Collected data:
--- START ---

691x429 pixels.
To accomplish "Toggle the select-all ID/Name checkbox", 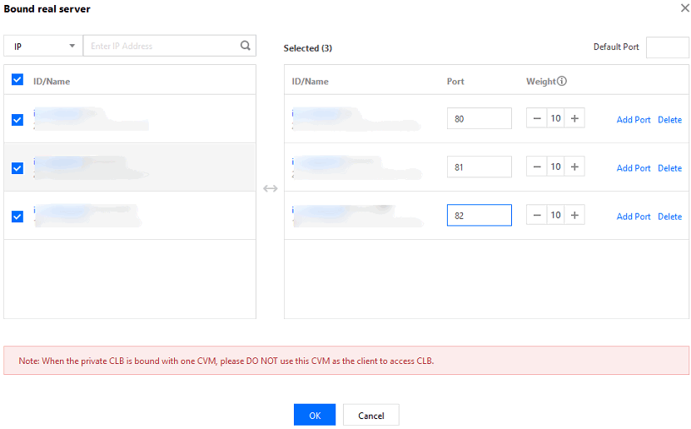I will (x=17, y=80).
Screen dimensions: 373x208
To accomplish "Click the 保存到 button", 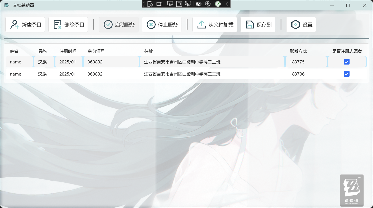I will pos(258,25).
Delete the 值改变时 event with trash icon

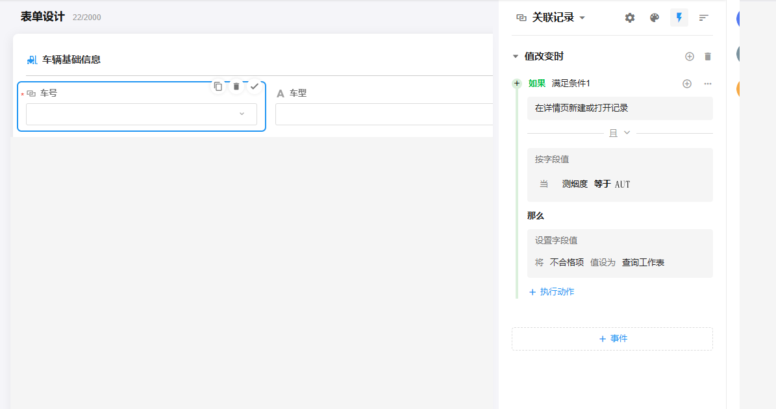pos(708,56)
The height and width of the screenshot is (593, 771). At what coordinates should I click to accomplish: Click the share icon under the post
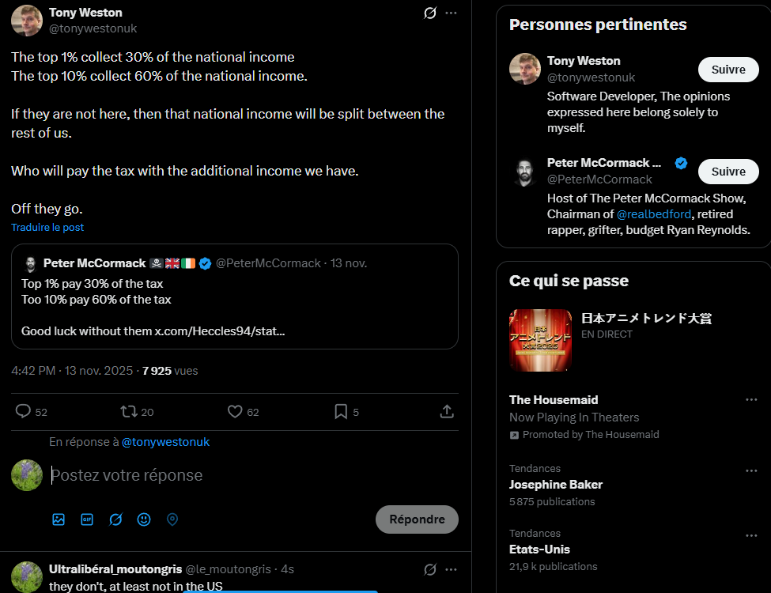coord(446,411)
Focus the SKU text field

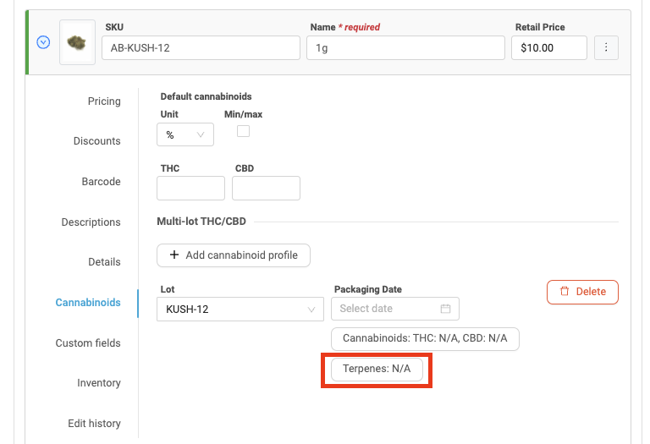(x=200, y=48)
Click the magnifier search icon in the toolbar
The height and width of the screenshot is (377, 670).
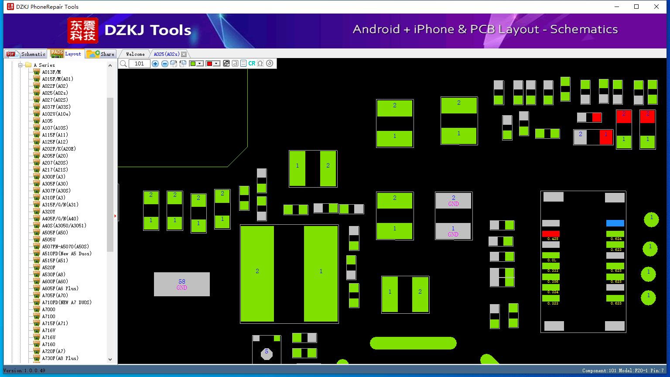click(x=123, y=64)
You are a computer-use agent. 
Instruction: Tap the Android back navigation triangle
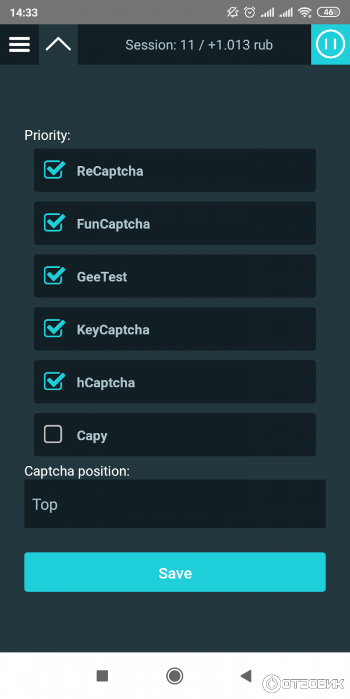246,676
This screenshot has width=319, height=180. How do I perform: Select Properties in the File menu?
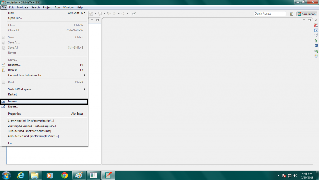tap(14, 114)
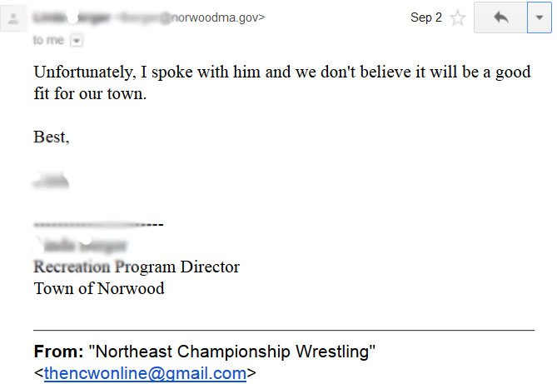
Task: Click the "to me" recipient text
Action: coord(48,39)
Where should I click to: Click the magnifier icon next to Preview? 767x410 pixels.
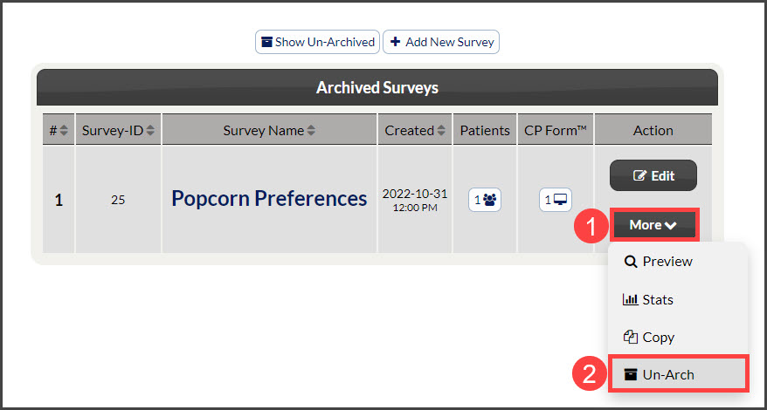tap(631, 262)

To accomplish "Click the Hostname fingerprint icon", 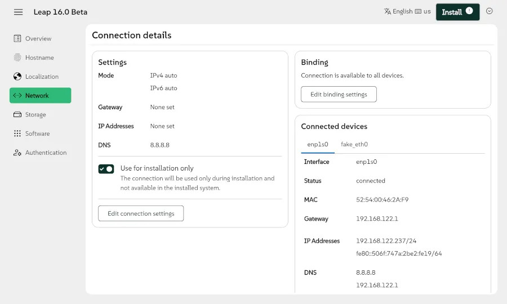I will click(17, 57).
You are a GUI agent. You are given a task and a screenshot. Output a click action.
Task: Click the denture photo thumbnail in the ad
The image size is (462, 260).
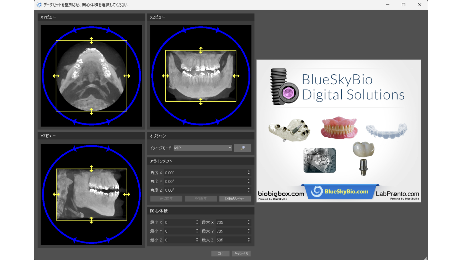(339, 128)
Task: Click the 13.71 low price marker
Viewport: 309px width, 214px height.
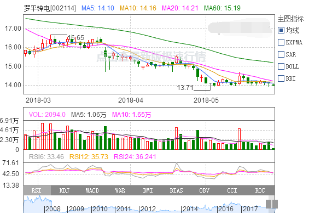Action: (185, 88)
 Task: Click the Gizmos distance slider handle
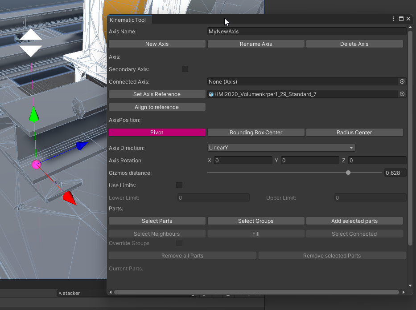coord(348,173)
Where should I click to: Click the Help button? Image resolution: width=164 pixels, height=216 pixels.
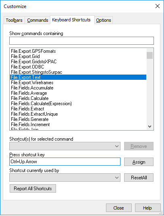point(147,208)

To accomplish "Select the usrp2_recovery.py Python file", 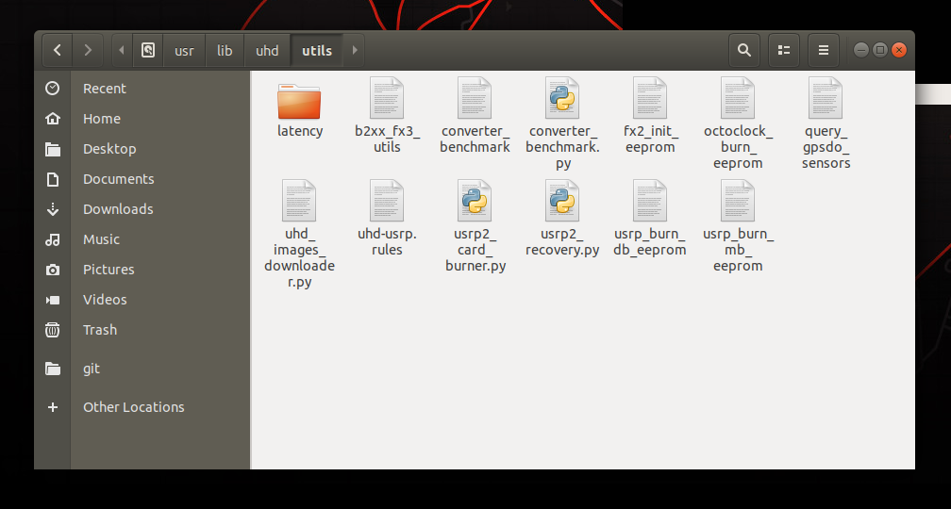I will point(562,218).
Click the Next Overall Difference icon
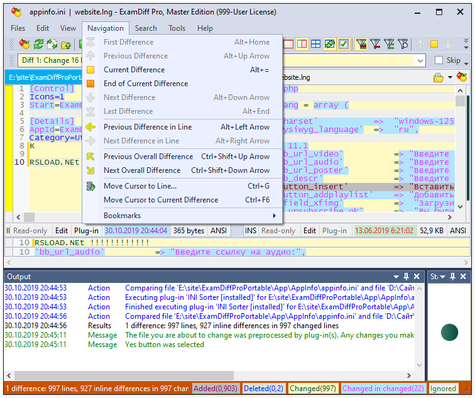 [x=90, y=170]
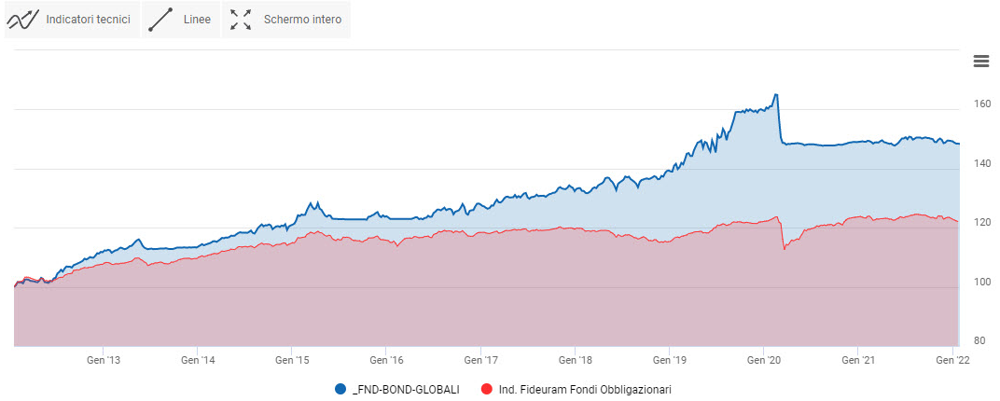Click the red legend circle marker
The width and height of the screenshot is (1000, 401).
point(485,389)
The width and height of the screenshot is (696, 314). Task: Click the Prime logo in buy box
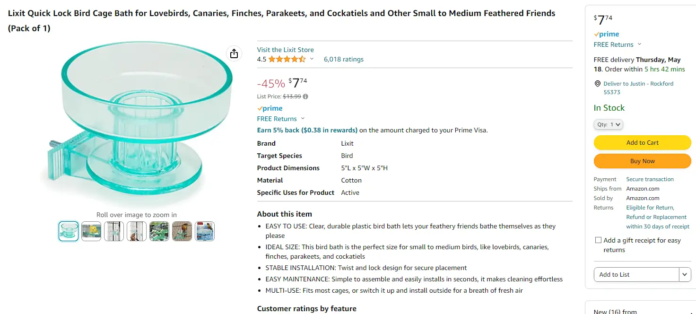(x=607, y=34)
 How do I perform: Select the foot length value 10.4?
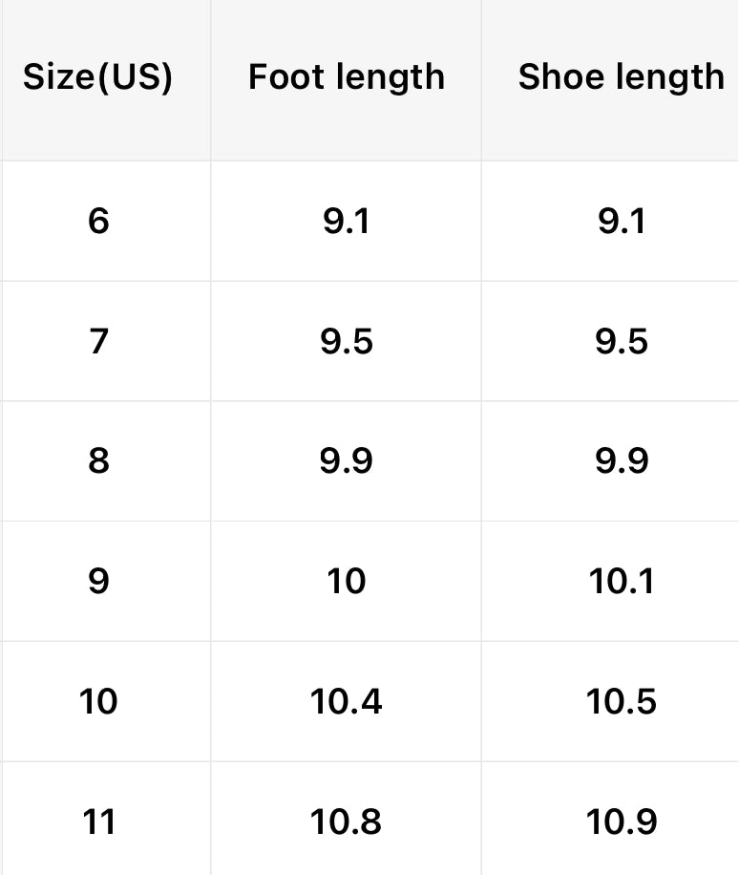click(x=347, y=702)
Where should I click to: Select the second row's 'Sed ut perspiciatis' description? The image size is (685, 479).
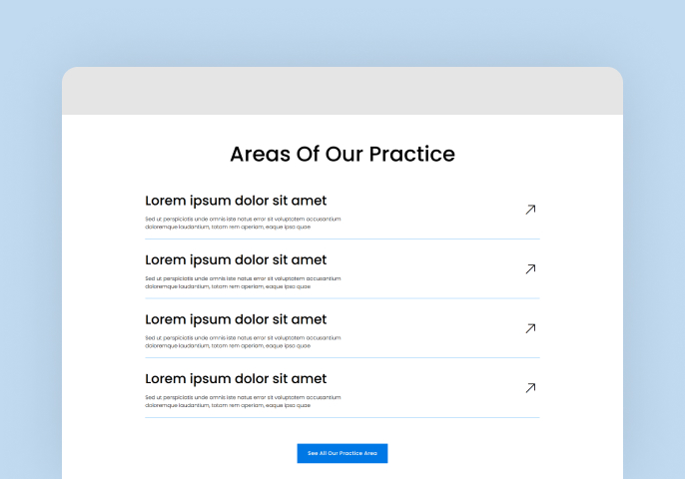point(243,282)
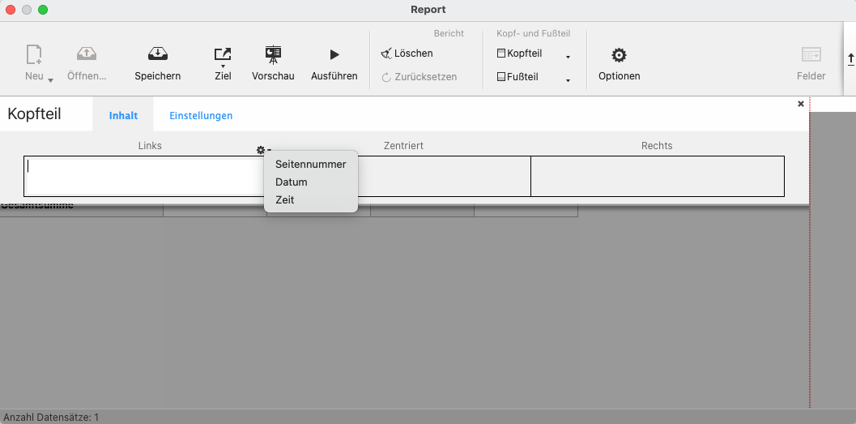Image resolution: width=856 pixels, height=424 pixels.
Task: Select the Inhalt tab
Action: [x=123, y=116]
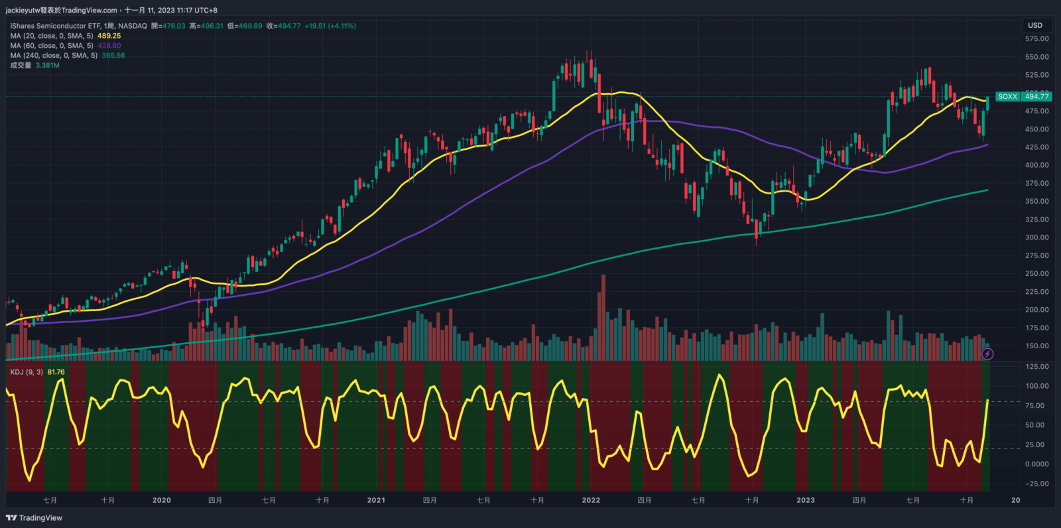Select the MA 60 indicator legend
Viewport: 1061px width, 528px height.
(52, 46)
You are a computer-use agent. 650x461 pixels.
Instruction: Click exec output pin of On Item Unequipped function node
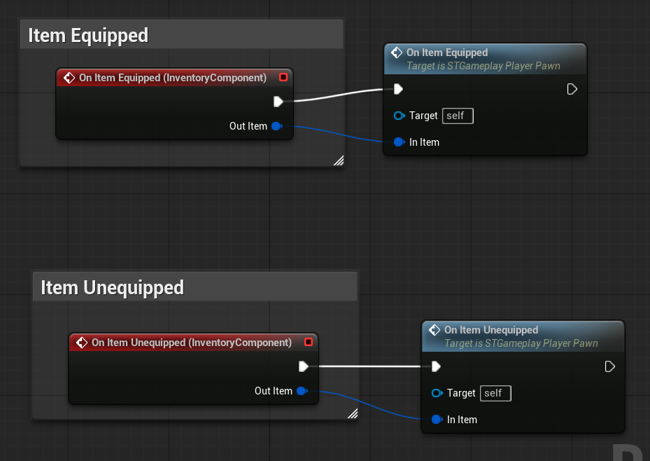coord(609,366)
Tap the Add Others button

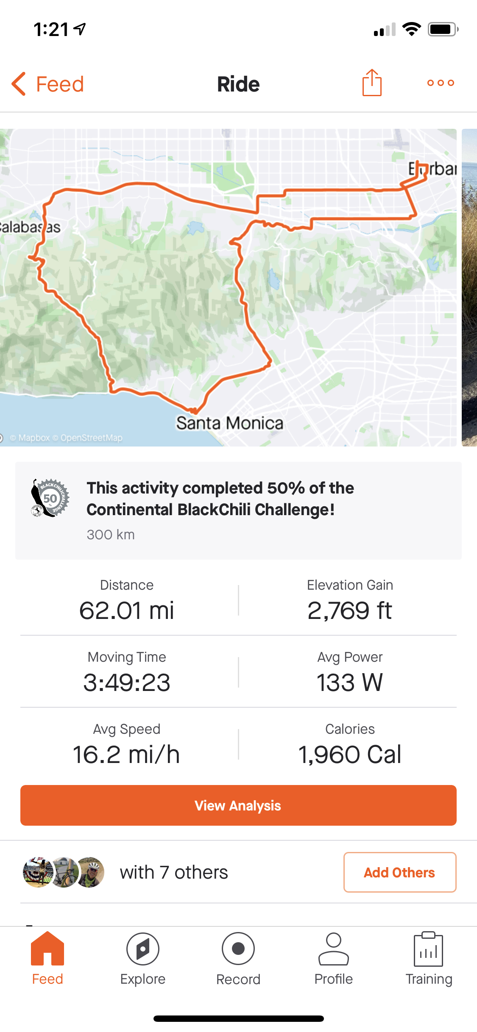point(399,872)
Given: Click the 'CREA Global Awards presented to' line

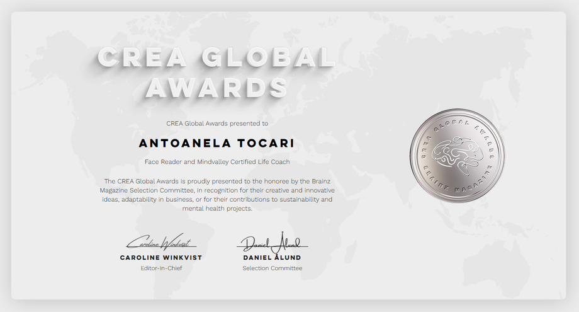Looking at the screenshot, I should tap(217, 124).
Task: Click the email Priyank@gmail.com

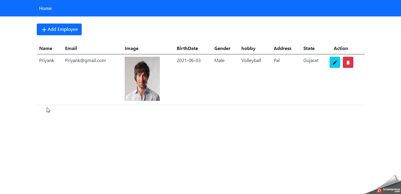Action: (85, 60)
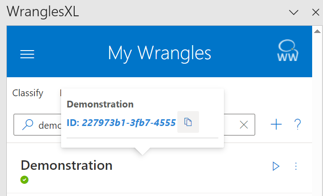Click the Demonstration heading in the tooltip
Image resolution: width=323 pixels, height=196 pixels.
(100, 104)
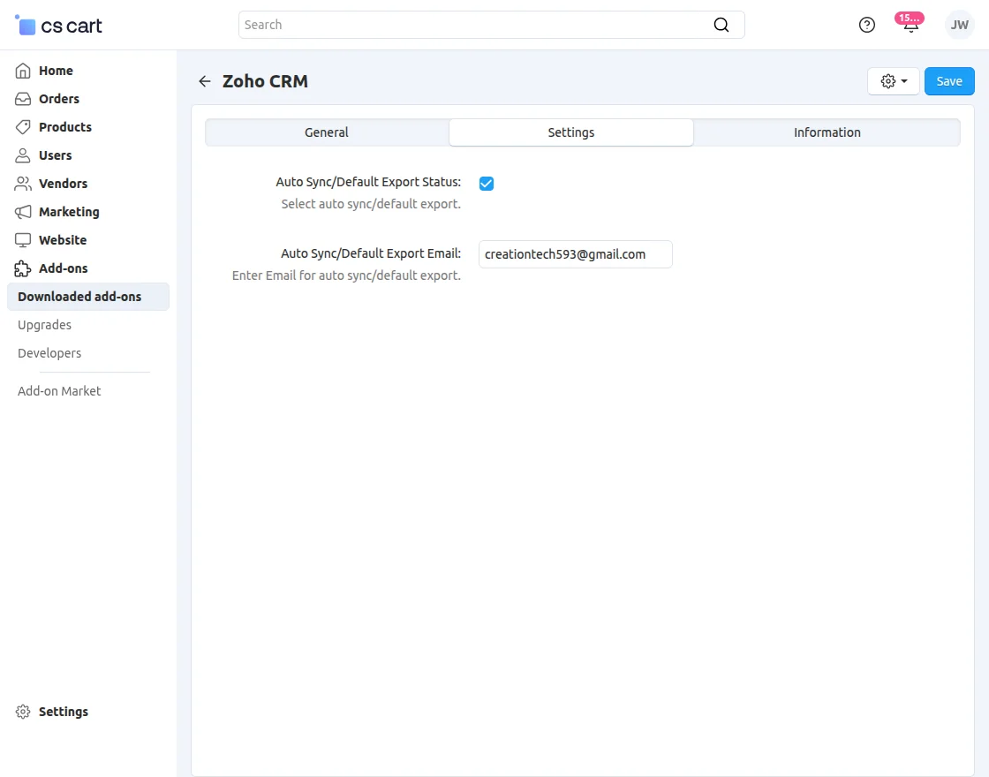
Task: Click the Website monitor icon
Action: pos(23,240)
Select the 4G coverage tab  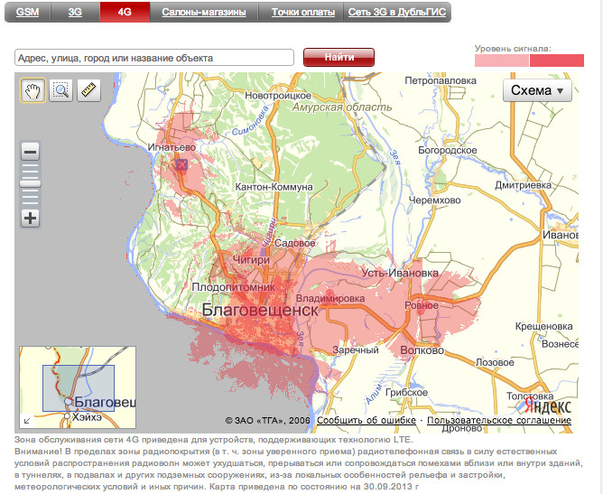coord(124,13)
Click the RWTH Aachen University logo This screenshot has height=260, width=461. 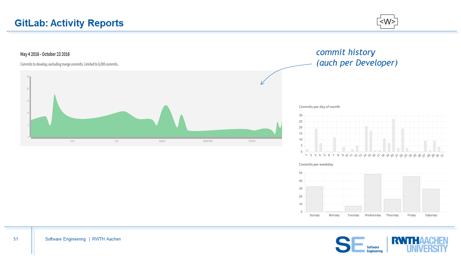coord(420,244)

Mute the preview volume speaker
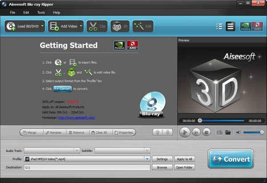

--- END ---

[EXERCISE] Across the entries above, count the lines with the word "computer" and report that count by itself.

[YOUR SOLUTION] 2